Wikipedia não é tão “revolucionária”

Estamos na safra de defesas de tese de doutorado no MIT Media Lab. É uma boa época para acompanhar e aprender com o trabalho final de outros colegas do MIT e ter contato com novas ideias.

Quem esteve defendendo a sua tese esses dias aqui, no MIT, foi o Mako Hill. Desconhecido do grande público, mas bem conhecido na comunidade de software livre, Hill é um dos criadores do projeto Ubuntu e um dos integrantes mais ativos da comunidade do Debian.

Em sua pesquisa, Hill tenta entender por que alguns projetos de “peer production/colaboração” alcançam sucesso e outros não. Por quais motivos, por exemplo, a Wikipedia é bem sucedida – consegue ser relevante e atrair uma grande quantidade de colaboradores de boa qualidade, enquanto que outros projetos morrem sem ninguém perceber e mal conseguem atrair 10 participantes?

Hill trabalhou tanto com dados qualitativos quanto quantitativos e chegou às seguintes premissas. A Wikipedia conseguiu ser um projeto colaborativo bem sucedido porque:

  •  Trabalha com um produto familiar (é uma enciclopédia. Todos sabem o que é uma enciclopédia). Diversos projetos falham por trabalharem com formatos desconhecidos ou “exóticos”.
  • A maioria dos recursos é dedicada à produção de conteúdo (e não exclusivamente para a tecnologia). Muitos projetos de “peer production” erram, pois se focam demais na tecnologia.
  • Baixa barreira para contribuição (os custos de transação são baixos). É muito fácil começar e encerrar uma contribuição na Wikipedia.
  • É simples. É comum projetos colaborativos falharem por serem complexos demais.
  • Baixa posse do conteúdo/produção. Ninguém é “dono” ou detentor de direitos de nenhum texto da Wikipedia.
  • Objetivos conhecidos.

Outro aspecto interessante encontrado por Hill é que com o crescimento da mobilização de um projeto colaborativo (aumento de colaboradores), existe um surgimento/aumento de uma oligarquia de colaboradores, que começa a se destacar sobre os demais. Hill considera esse aspecto uma espécie de “efeito colateral” que surge a partir do crescimento de um projeto.

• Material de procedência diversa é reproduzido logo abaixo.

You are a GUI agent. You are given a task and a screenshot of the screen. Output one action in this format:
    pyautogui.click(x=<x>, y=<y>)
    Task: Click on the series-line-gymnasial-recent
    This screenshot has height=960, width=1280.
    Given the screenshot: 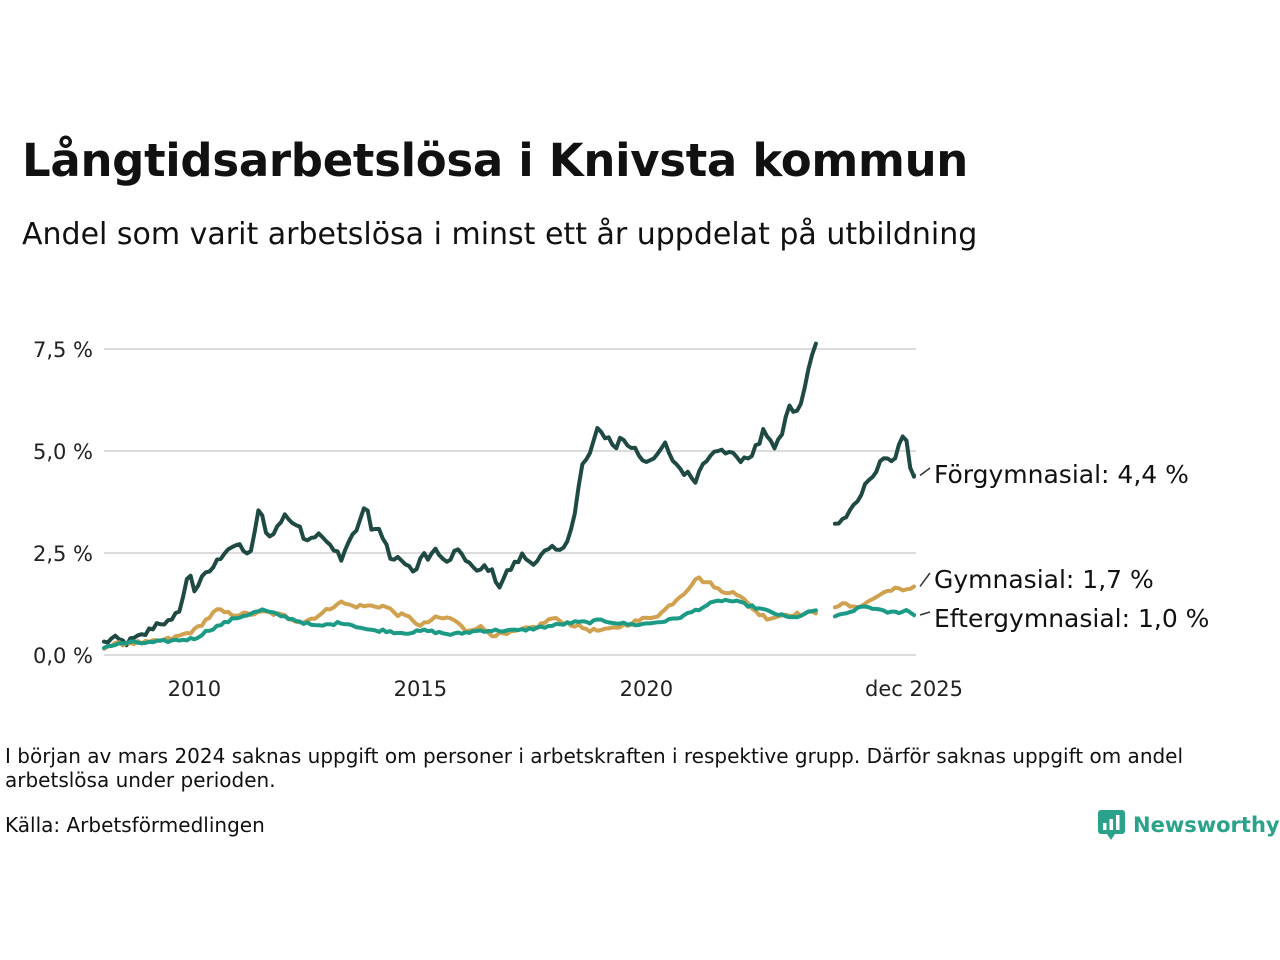 What is the action you would take?
    pyautogui.click(x=874, y=597)
    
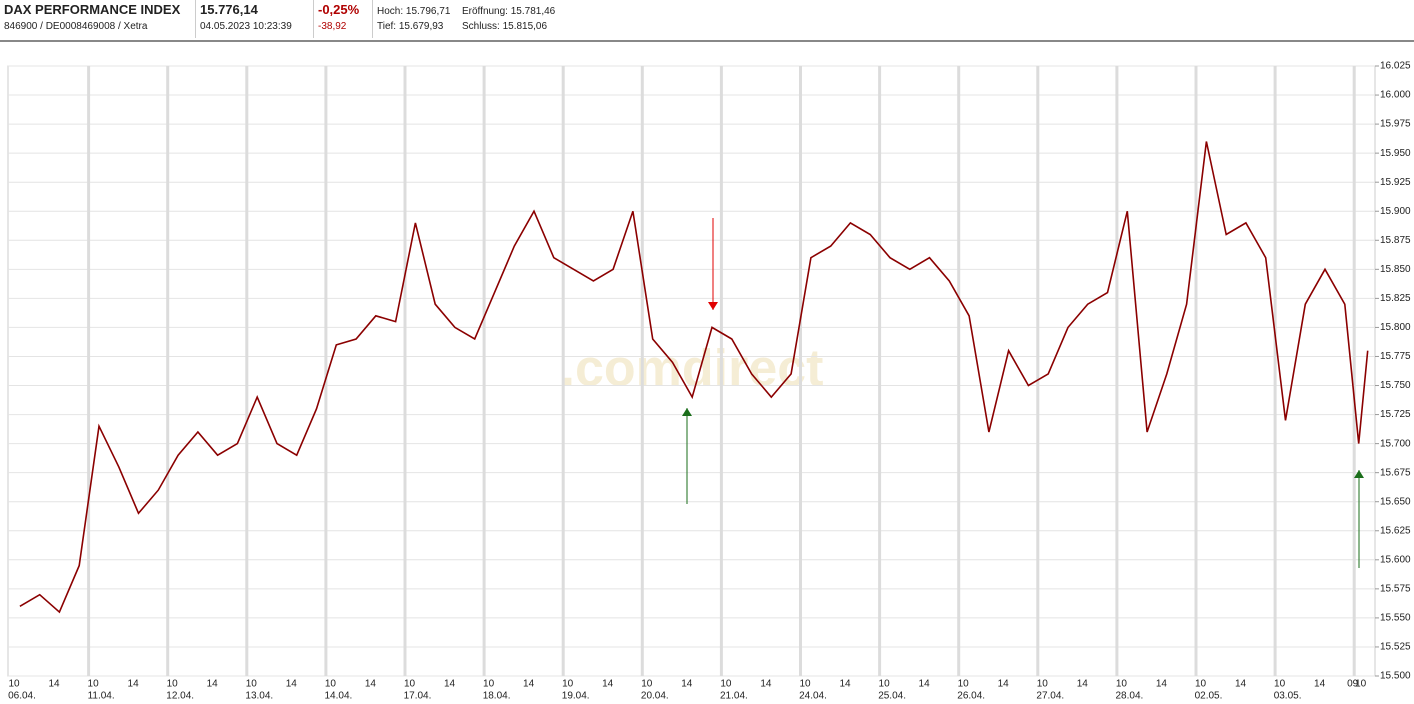  I want to click on x-hour-label: 09, so click(1353, 684).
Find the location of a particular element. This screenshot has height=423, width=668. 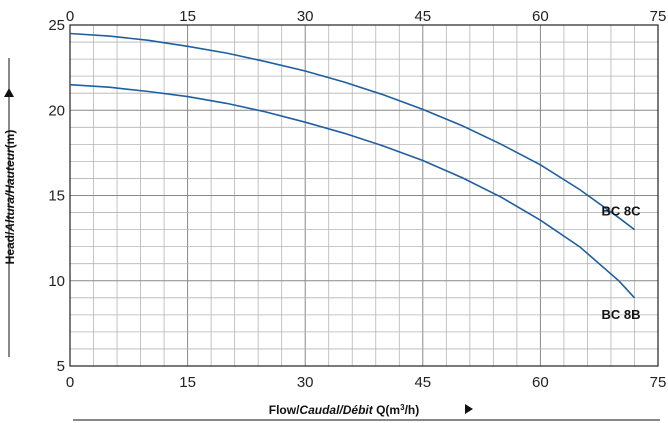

Para reforçar tal conclusão, o pesquisador usa como base o conceito de “Iron Law“, do teórico político alemão Robert Michels – a formação de uma oligarquia é inevitável em qualquer organização democrática.

Acredito que a premissa mais interessante encontrada por Hill é a que mostra que a Wikipedia não é tão “revolucionária”. Na verdade, o seu sucesso deve ser atribuído justamente ao fato de fazer uma balanceada mesclagem entre aspectos familiares e não-familiares.

É interessante essa ideia, pois Hill usou um “framework” parecido com o que utilizamos no MIT Sloan para, internamente, analisar projetos de caráter inovador em empresas.

Para inserir e promover inovação e mudanças numa empresa, você deve começar com projetos pequenos e balanceados (nunca um projeto ou discurso muito disruptivo será aceito). Disrupção demais e de uma única vez assusta qualquer tipo de pessoa.

Projetos disruptivos/inovadores que tenham uma equação entre aspectos familiares e não-familiares são justamente os mais suscetíveis de serem aceitos e bem sucedidos numa empresa. Do ponto de vista filosófico, o segredo da inovação que alcança sucesso comercial está em exatamente balancear características conhecidas com não-conhecidas.

Não é à toa que os primeiros pensadores/acadêmicos/consultores de mídia digital não conseguiram convencer as empresas tradicionais de mídia a fazer a migração para o digital. Em geral, todos tinham um discurso muito disruptivo. Disrupção em demasia espanta.

É lógico que os estudos de Hill deixam abertas várias questões. Ele analisa muito mais os aspectos internos, enquanto que os fatores externos podem ter uma grande importância na explicação do motivo de alguns trabalhos colaborativos darem certo ou não.

Por exemplo, aqui nos EUA, existe uma cultura de colaboração bem frequente. As cidades e os bairros são pequenos. E os ideais da Revolução Americana estão ainda muito presentes. Há uma cultura colaborativa que facilmente é transposta para o online. Isso facilita a realização de projetos de “peer production”.

É bem provável que Hill transforme a sua tese em livro (ele está se mudando de Boston para a cidade de Seattle, onde será professor de Comunicação na Universidade de Washington). A sua pesquisa é mais do que bem vinda. Em um meio onde existe muito “achismo” e conclusões mais ideológicas do que científicas, seus estudos trazem mais clareza e ajudam a mostrar que a área de “peer production/colaboração” exige novos tipos de pesquisas.